In October 2019, Saalfield was given the all clear. She’d undergone a mastectomy, which forced her to relearn guitar given she usually played it up against her chest (“I had to re-train the muscle memory or something,” she says). At which point the pandemic struck, lending a bizarre global proxy to Saalfield’s personal trauma.
It’s not surprising then that, having been born in such darkness, the songs on Mood Valiant are life-affirming in the deepest sense.
Mavin says making music has always been a “sanctuary” for the band. “It’s this world you can tap into that’s separate from day-to-day life. You sit at your instrument and play and it creates a sort of meditative state where you get lost in your own world. It’s a good release to have.”
The album’s bright lead single Get Sun − recorded in Rio with cult Brazilian composer Arthur Verocai, whose 1972 self-titled debut remains a holy grail to jazz and funk-obsessed crate-diggers − is delightfully unbridled in its orchestration, a song so densely lush you wonder how they even decided they were done.

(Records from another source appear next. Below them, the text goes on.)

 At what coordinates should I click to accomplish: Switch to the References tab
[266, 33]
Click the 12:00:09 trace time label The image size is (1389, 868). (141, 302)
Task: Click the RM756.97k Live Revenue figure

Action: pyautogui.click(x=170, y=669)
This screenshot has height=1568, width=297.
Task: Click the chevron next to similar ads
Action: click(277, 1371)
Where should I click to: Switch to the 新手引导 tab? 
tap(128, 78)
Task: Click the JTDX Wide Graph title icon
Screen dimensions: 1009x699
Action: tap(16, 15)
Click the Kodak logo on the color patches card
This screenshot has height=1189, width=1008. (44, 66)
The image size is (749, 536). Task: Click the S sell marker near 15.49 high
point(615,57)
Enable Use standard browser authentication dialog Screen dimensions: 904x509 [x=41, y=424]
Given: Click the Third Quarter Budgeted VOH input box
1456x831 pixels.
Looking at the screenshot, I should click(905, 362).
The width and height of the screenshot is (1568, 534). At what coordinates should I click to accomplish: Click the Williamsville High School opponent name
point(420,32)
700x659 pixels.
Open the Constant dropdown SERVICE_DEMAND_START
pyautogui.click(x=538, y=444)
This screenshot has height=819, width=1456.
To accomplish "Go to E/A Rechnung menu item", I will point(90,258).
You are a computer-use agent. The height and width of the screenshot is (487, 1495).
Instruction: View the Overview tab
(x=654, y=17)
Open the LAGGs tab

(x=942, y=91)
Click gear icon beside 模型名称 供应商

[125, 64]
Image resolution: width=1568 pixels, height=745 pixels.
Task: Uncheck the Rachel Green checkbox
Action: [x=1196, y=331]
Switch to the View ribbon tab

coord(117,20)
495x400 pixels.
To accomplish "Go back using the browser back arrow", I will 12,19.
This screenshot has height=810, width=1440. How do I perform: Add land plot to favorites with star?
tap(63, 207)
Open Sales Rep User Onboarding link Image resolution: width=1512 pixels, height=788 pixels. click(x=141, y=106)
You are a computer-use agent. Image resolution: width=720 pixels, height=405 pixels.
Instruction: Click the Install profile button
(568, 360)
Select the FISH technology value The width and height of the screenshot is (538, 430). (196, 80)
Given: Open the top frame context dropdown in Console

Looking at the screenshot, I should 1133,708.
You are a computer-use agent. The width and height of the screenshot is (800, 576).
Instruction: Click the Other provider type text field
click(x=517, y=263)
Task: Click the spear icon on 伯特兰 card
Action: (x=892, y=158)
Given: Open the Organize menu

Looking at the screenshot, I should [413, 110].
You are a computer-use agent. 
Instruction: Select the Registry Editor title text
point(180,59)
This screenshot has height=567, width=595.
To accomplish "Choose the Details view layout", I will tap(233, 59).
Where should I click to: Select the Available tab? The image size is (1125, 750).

“Deadlines help,” laughs Saalfield. Mavin impersonates their record label reps. “‘Do you want your album to come out this year? Ok good, well f---ing hand something in then.’”
Stone or Lavender, a string-laden, gospel-infused number, also lends a starkly emotional perspective to the band’s customary skittering time signatures and post-genre excursions into jazz, funk, soul, disco, exotica and lyrical segues on Mothra (And We Go Gentle) and “hermaphrodite leopard slug sex” (Chivalry is Not Dead).
It’s perhaps that outre sensibility that’s left the band with an outsized following overseas compared to their reputation at home.
For a band of such creative innovation, whose accolades include being the first Australian act ever nominated for an R&B Grammy and mind-boggling cosigns from the likes of Prince (who tweeted his admiration for their single Nakamarra in 2013) and Beyonce and Jay-Z (who sampled a live version of The World It Softly Lulls on their 2018 song 713), you’d imagine they’d be industry beacons here, revered as one of our proudest successes.
Instead, they have but one ARIA nomination to their name (best urban album in 2015) and, despite being based in Melbourne, remain largely ignored by commercial platforms in Australia outside community radio. Do they feel underappreciated at home?
“I don’t think we play the game you need to play to exist in a super-monopolised industry here,” says Saalfield. “Basically to make it in Australia you need to get Triple J’s support and the right festival’s support, and they’re all kind of run by the same people. So if you don’t wanna do that you’re kind of shooting yourself in the foot to be commercially successful.
“But we’re successful in the sense that aside from the industry, people f--- with us. So we kind of don’t even need it.”
Bender, originally from Tasmania, recalls a gig the band played at a dingy pub in Hobart years ago that highlighted the local apathy. “We had already played big shows overseas, we were getting acclaim everywhere and yet even that gig wasn’t full? It was like, ‘What else is going on in Hobart tonight, honestly? I know there ain’t anything going on in Hobart.’”
Not that they’re miffed at the industry indifference. In pride of place on Bender’s fridge is a printout of a recent email exchange between their manager and Triple J’s music director Richard Kingsmill around single Get Sun, where the latter asked: “So just confirming, the radio edit is 5 minutes, 37 seconds long?”
“It’s kind of like, how high are your expectations? And for this kind of music?” laughs Mavin. “It’s the last thing we’d ever think about when we’re making music, anyway.”
Hiatus Kaiyote’s Mood Valiant is out June 25 via Brainfeeder.